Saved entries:
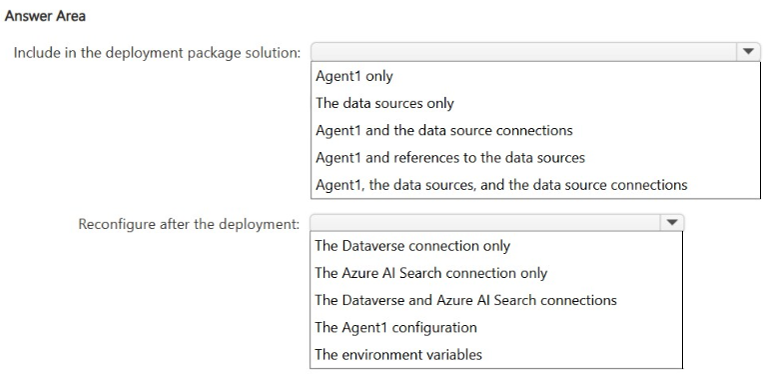Open the deployment package solution dropdown arrow
Screen dimensions: 773x380
pyautogui.click(x=748, y=52)
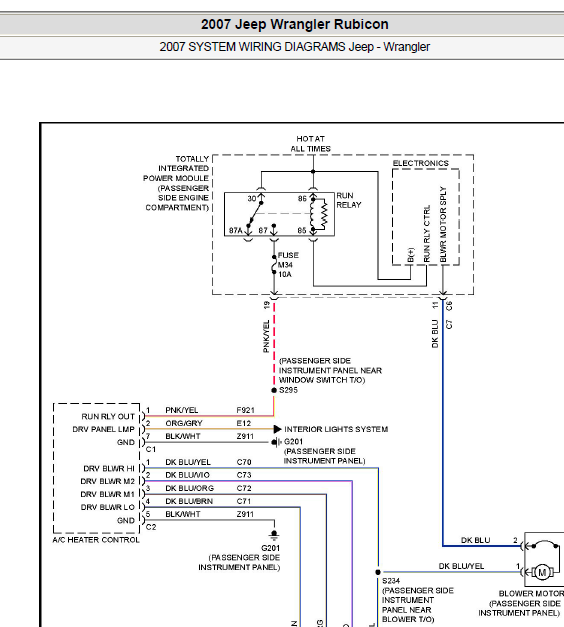Click the Interior Lights System arrow

pyautogui.click(x=278, y=429)
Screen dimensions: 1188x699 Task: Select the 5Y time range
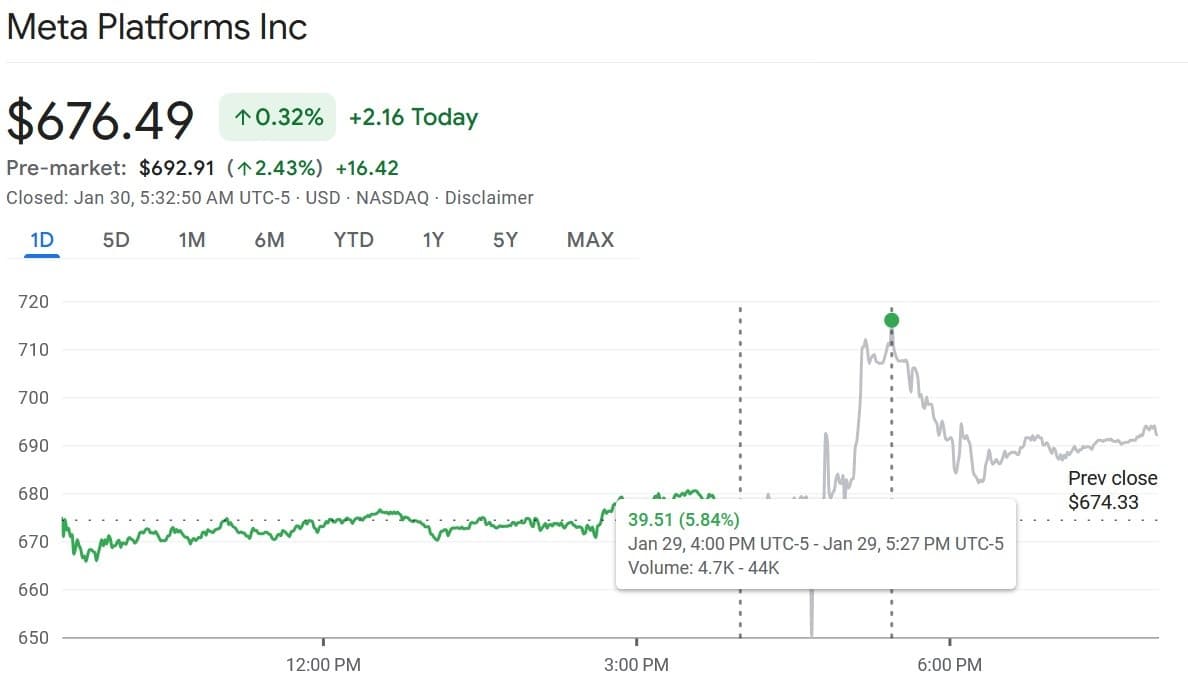505,240
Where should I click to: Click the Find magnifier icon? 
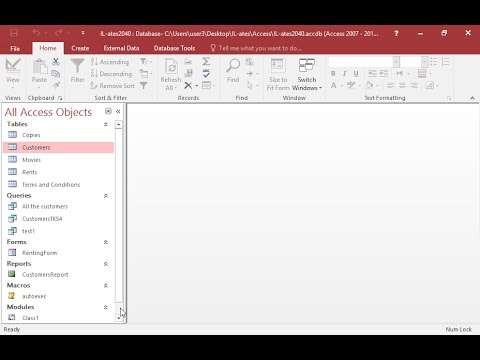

▸ About this task
Your answer must be the exact lines from the one containing "Screen dimensions: 1188x699" through the last line of the records above, with both included and no pictures.

▸ Reply
Screen dimensions: 1188x699 Task: Select the 5Y time range
505,240
Where should I click to: Click the Find magnifier icon? 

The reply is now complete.